Action typeFieldsDescription
navigatevalue (URL)Navigate to a new URL
clickselectorClick an element matching the CSS selector
typeselector, valueType text into an input field
screenshotCapture a full-page screenshot
extract_textselectorExtract text from all matching elements
waittimeout (ms)Wait for a duration before the next action
scrollvalue (pixels)Scroll the page by a number of pixels

Examples

Web research agent

from hexr import hexr_agent, hexr_llm
import hexr.browser
import openai

@hexr_agent(name="web-researcher", tenant="acme-corp")
def research(topic: str) -> str:
    # Browse and extract content
    result = hexr.browser.browse(
        f"https://en.wikipedia.org/wiki/{topic}",
        actions=[
            {"type": "extract_text", "selector": "#mw-content-text p"}
        ]
    )
    
    # Analyze with LLM
    client = hexr_llm(openai.OpenAI())
    response = client.chat.completions.create(
        model="gpt-4o",
        messages=[
            {"role": "system", "content": "Summarize the following content"},
            {"role": "user", "content": result.text[:4000]}
        ]
    )
    
    return response.choices[0].message.content

Form submission

result = hexr.browser.browse(
    "https://example.com/login",
    actions=[
        {"type": "type", "selector": "#username", "value": "agent@hexr.dev"},
        {"type": "type", "selector": "#password", "value": "token-from-vault"},
        {"type": "click", "selector": "#submit"},
        {"type": "wait", "timeout": 3000},
        {"type": "screenshot"},
        {"type": "extract_text", "selector": ".dashboard-content"}
    ]
)

# Screenshot is base64-encoded PNG
import base64
with open("screenshot.png", "wb") as f:
    f.write(base64.b64decode(result.screenshot))

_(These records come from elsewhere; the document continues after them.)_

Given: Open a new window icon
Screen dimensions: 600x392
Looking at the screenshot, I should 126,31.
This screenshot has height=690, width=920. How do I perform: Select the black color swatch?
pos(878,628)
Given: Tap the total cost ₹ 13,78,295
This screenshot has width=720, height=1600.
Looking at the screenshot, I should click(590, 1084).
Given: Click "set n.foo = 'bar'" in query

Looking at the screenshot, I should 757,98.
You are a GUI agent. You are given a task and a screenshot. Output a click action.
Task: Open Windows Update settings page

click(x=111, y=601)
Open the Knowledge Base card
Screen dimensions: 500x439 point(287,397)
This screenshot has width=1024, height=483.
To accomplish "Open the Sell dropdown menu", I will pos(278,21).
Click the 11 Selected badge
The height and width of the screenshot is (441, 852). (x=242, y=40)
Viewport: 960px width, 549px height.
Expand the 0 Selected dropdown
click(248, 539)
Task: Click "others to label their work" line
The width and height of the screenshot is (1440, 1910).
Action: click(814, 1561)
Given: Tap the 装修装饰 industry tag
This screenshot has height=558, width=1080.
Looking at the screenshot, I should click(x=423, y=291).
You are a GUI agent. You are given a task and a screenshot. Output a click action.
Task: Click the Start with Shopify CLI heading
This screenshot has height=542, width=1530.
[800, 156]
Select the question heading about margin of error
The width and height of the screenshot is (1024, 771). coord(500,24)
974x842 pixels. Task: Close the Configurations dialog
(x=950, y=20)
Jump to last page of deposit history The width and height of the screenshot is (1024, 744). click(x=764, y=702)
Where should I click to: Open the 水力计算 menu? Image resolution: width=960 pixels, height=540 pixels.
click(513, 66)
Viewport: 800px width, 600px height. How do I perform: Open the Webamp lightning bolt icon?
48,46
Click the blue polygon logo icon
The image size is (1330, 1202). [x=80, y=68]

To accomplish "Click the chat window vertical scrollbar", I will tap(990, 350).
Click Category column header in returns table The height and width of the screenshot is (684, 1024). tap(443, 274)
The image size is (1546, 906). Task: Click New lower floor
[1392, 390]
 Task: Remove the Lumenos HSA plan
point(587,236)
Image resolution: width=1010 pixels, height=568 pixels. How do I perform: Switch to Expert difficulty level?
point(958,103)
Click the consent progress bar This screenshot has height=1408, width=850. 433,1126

Visual analysis with GPT-4o

Pass a screenshot directly to a multimodal model for visual analysis:
result = hexr.browser.browse(
    "https://dashboard.example.com",
    actions=[{"type": "screenshot"}]
)

client = hexr_llm(openai.OpenAI())
response = client.chat.completions.create(
    model="gpt-4o",
    messages=[{
        "role": "user",
        "content": [
            {"type": "text", "text": "Describe what you see in this dashboard"},
            {"type": "image_url", "image_url": {
                "url": f"data:image/png;base64,{result.screenshot}"
            }}
        ]
    }]
)

Async version

result = await hexr.browser.browse_async(
    "https://example.com",
    actions=[{"type": "screenshot"}]
)

Security model

The browser runs inside the same Firecracker microVM environment as hexr.sandbox:
  • No SPIFFE identity inside the browser VM — it cannot impersonate your agent
  • No credential access — cloud APIs and Vault are unreachable from inside the VM
  • No cluster network — cannot reach Gateway, other agents, or internal services
  • Fresh VM per request — no persistent state, cookies, or session data carried between calls
  • Hardware isolation — KVM boundary, not just container namespaces
This is a managed browser running on your own Kubernetes infrastructure with Firecracker isolation — not a third-party cloud browser service. Your browsing data never leaves your cluster.